→ Tarefa solicitada A
Transcreva do texto sobre Rivellino e a papagaia Lola o trecho que começa em "Rivellino corta a" e segue até "bem no fundo.".

→ Texto fornecido
Rivellino corta a entrevista. Dá um grito.
– Lola, chega. Fica quieta. Não atrapalha.
– Lola? Quem é Lola?
– Essa papagaia não para de assoviar e cantar. Chega, Lola.
O ex-jogador adora passarinhos. já teve mais de 15. Sabe o canto de cada um – alguns curiós, seus favoritos, são capazes de reproduzir uma sequência com 28 notas. Ele é capaz de treinar as aves com a mesma facilidade com que aplicava o elástico, um drible clássico do futebol.
O papo segue. Lola aceitou o protesto do dono. Canta baixinho, bem no fundo.

→ Material de origem
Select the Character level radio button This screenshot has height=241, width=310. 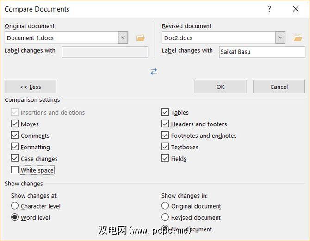(x=15, y=206)
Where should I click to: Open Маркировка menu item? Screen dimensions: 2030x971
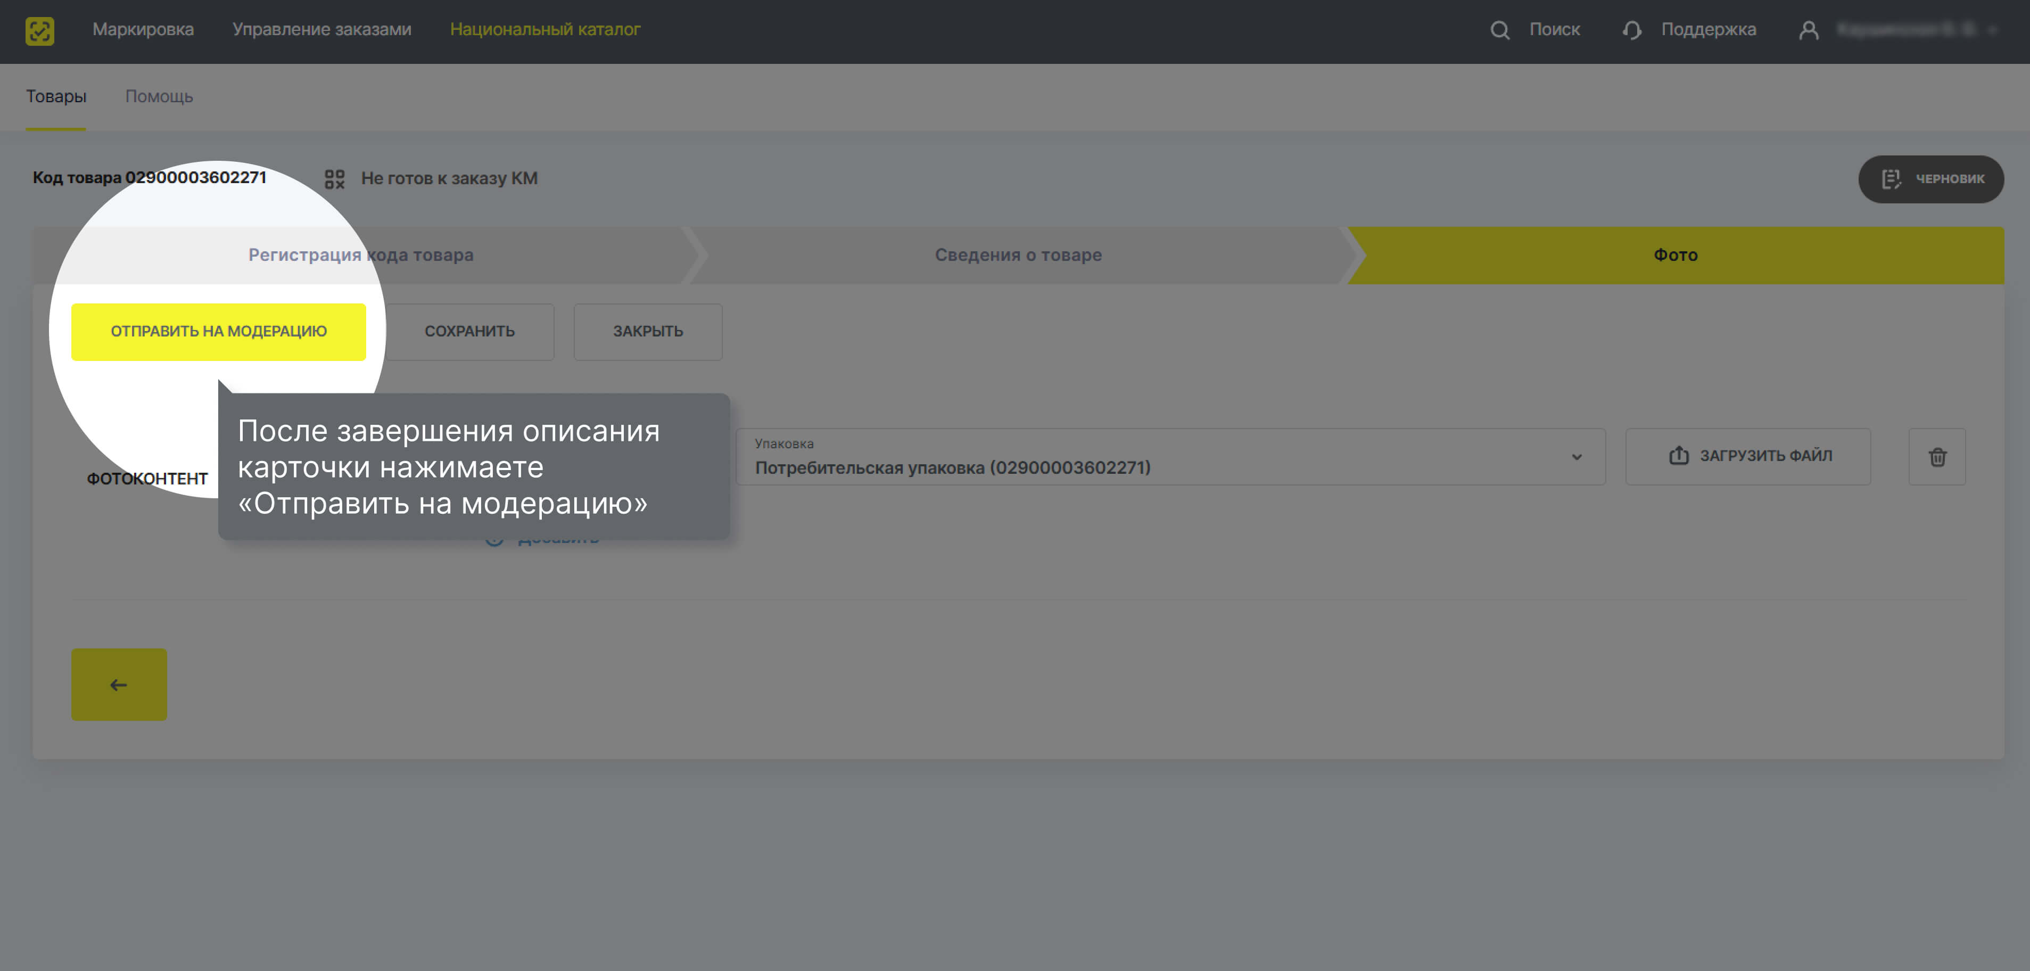[143, 30]
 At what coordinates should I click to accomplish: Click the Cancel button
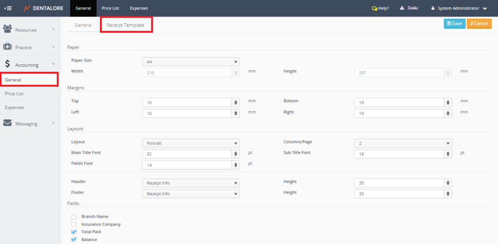(x=479, y=23)
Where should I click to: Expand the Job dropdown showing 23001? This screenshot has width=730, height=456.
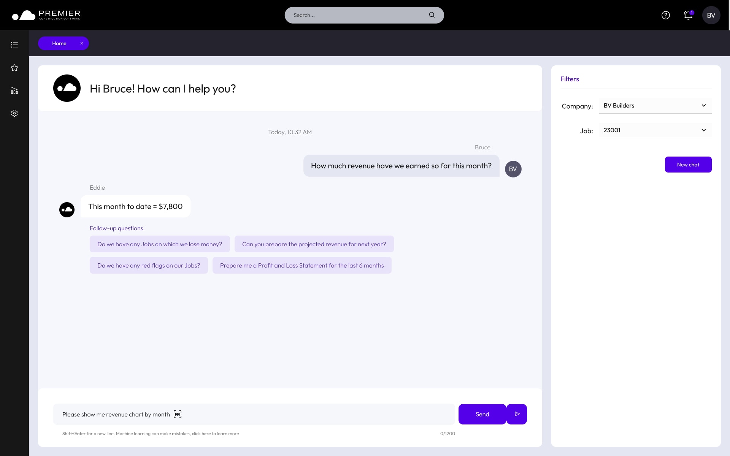[655, 130]
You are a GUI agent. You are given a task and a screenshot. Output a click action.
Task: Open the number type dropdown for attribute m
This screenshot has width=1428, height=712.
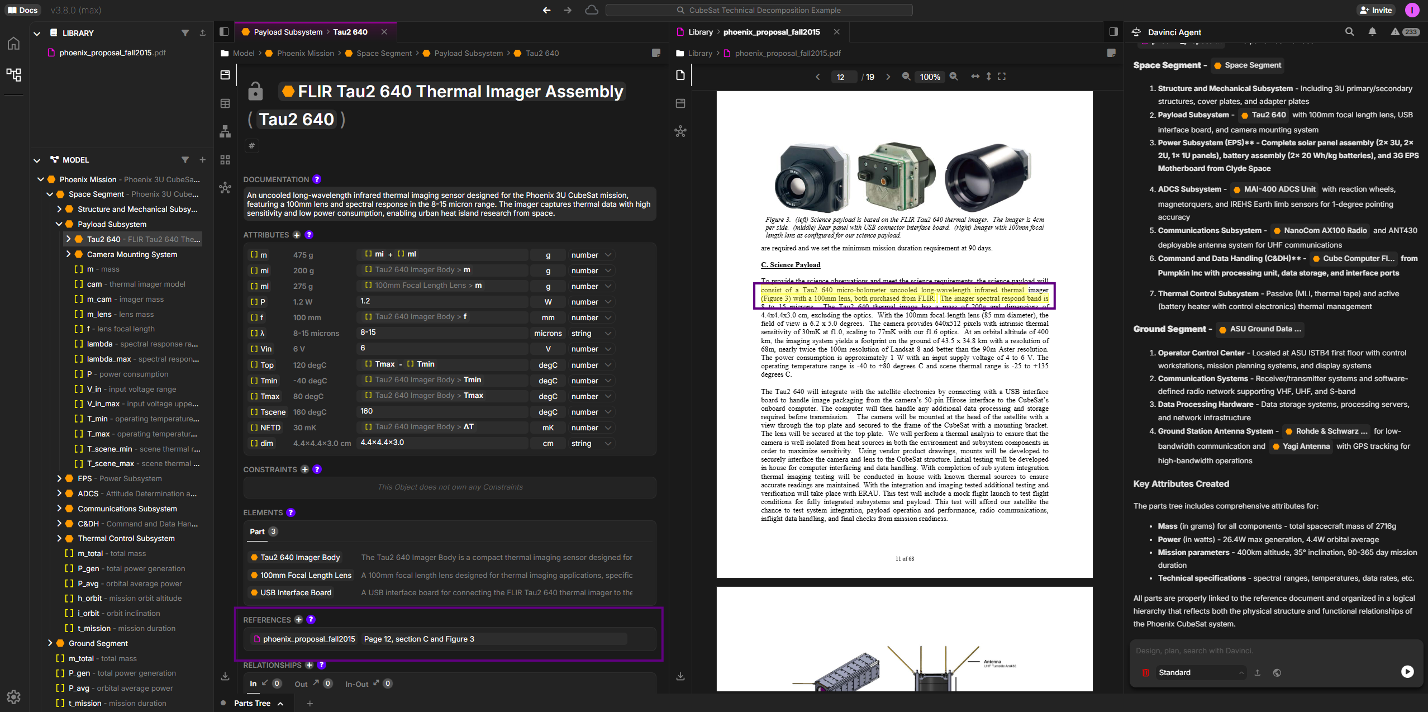point(591,255)
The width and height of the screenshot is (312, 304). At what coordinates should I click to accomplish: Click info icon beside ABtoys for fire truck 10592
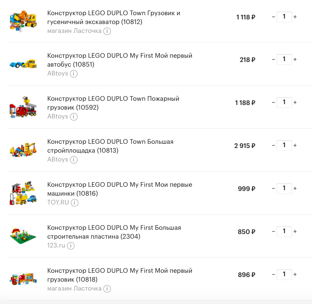tap(73, 117)
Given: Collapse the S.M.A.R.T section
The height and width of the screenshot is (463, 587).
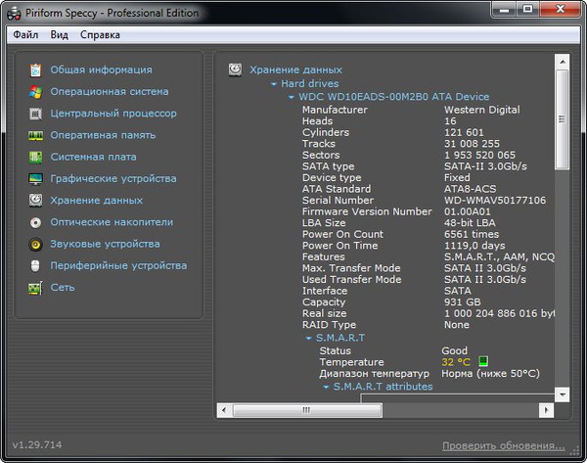Looking at the screenshot, I should [308, 338].
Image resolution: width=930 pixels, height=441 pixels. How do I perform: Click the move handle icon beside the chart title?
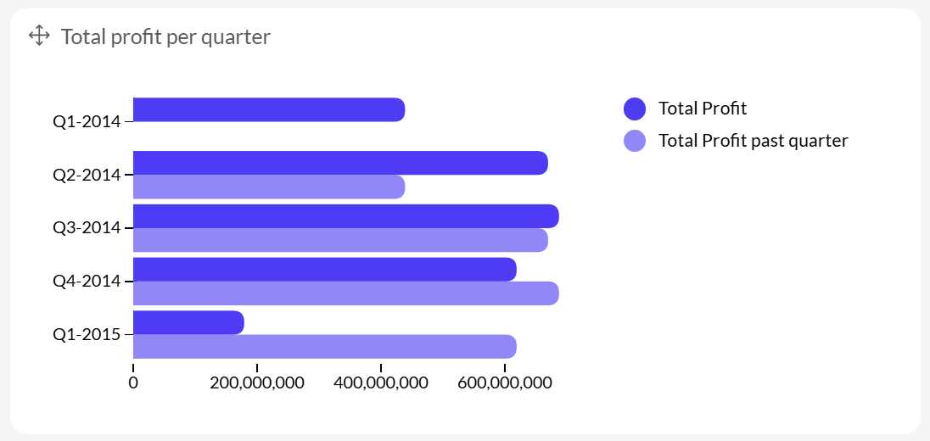(40, 36)
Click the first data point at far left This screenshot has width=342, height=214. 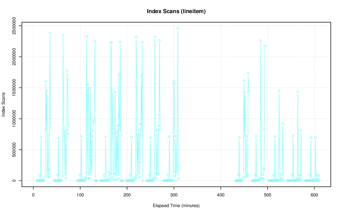37,181
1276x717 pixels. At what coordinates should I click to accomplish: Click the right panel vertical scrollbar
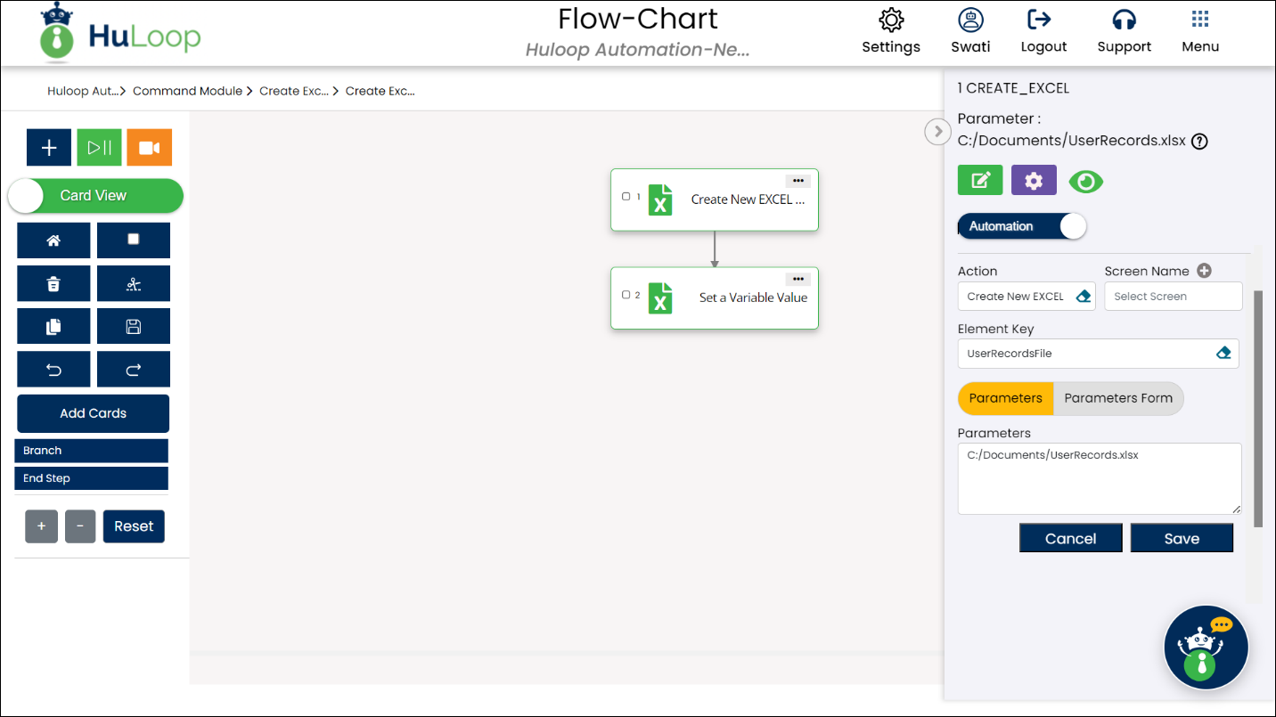coord(1258,408)
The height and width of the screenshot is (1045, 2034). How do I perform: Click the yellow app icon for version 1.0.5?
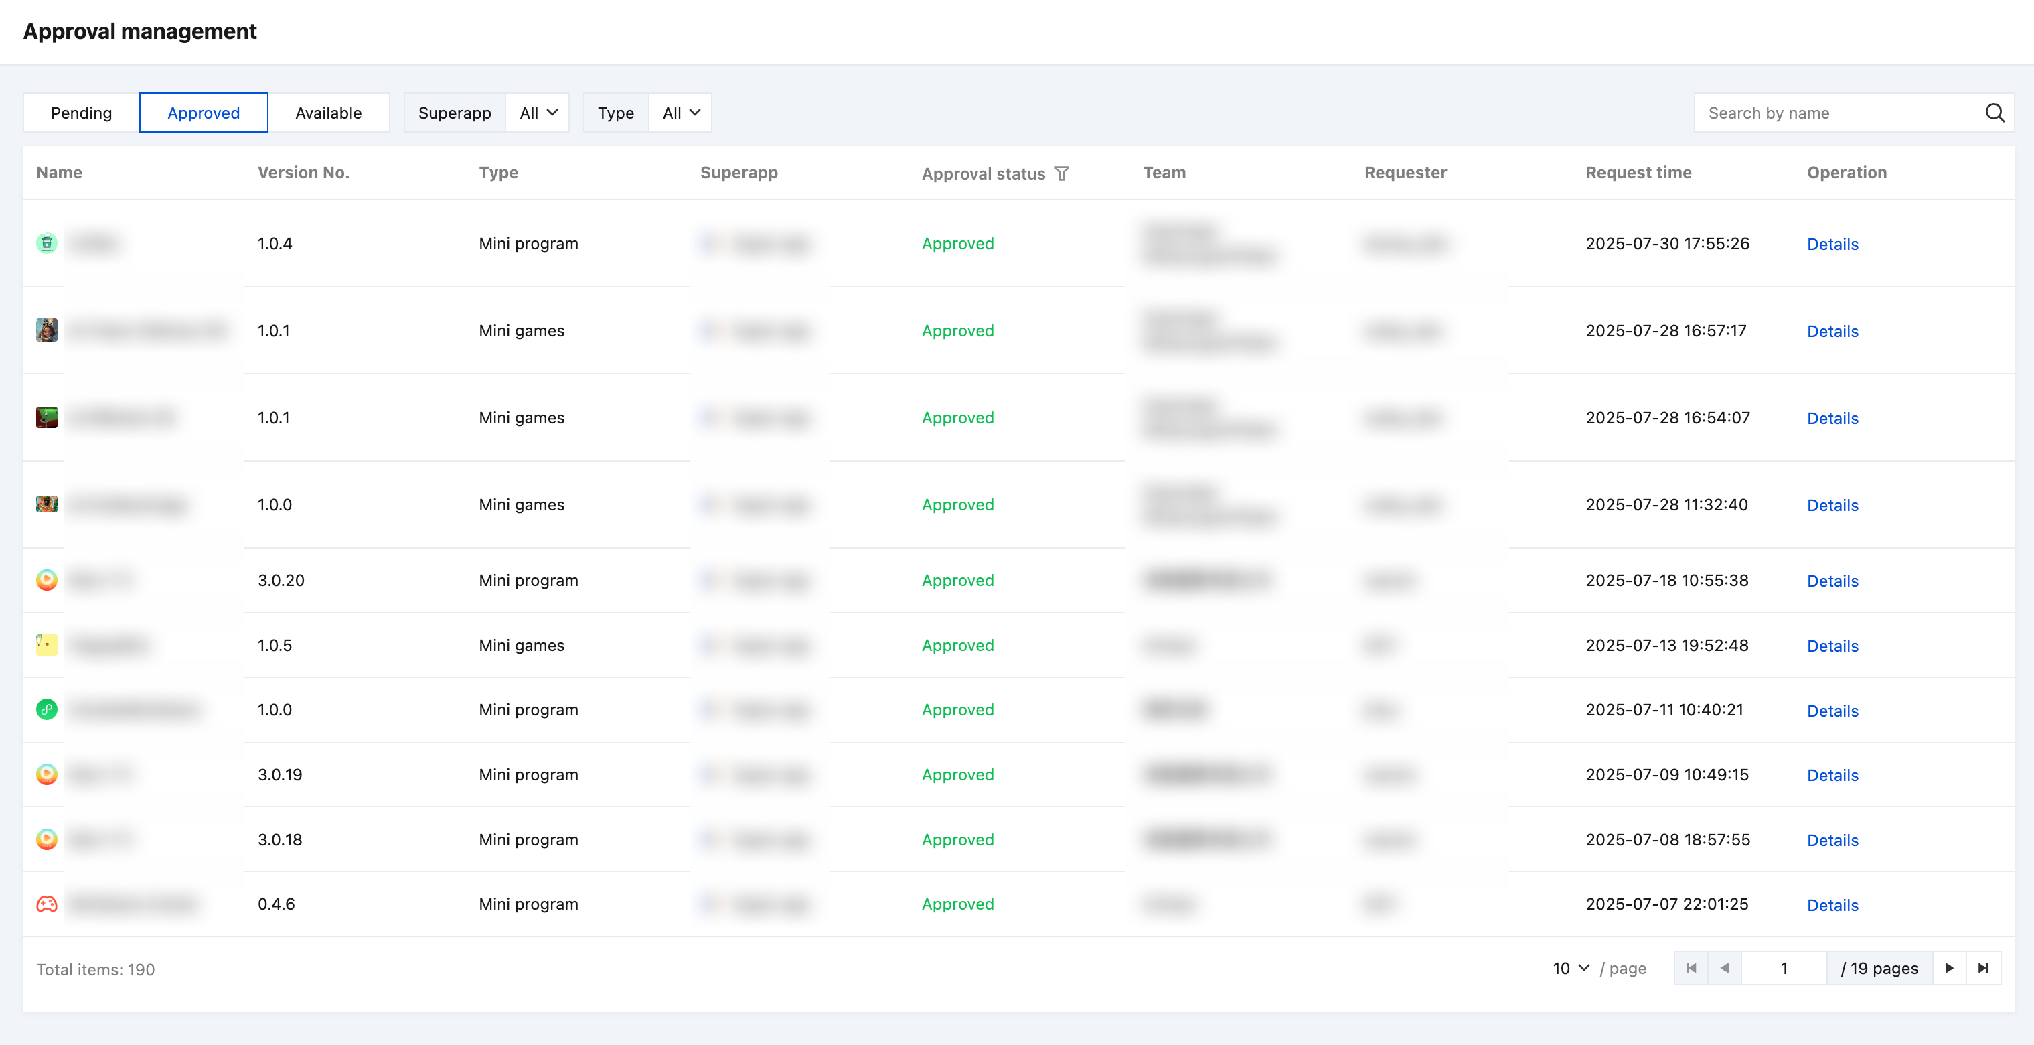pyautogui.click(x=47, y=645)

→ Tarefa solicitada B
Reproduza palavra por palavra as linhas da listagem que vão da linha com "You are a GUI" até a linha com "tap(73, 117)", ambas incluídas, e omita as imagens.

→ Resposta correta A
Rivellino corta a entrevista. Dá um grito.
– Lola, chega. Fica quieta. Não atrapalha.
– Lola? Quem é Lola?
– Essa papagaia não para de assoviar e cantar. Chega, Lola.
O ex-jogador adora passarinhos. já teve mais de 15. Sabe o canto de cada um – alguns curiós, seus favoritos, são capazes de reproduzir uma sequência com 28 notas. Ele é capaz de treinar as aves com a mesma facilidade com que aplicava o elástico, um drible clássico do futebol.
O papo segue. Lola aceitou o protesto do dono. Canta baixinho, bem no fundo.

→ Resposta correta B
You are a GUI agent. You are given a task and a screenshot. Output a click action.
Task: Open the number type dropdown for attribute m
This screenshot has width=1428, height=712.
point(591,255)
The width and height of the screenshot is (312, 304). At what coordinates should I click to accomplish: Click info icon beside ABtoys for fire truck 10592
tap(73, 117)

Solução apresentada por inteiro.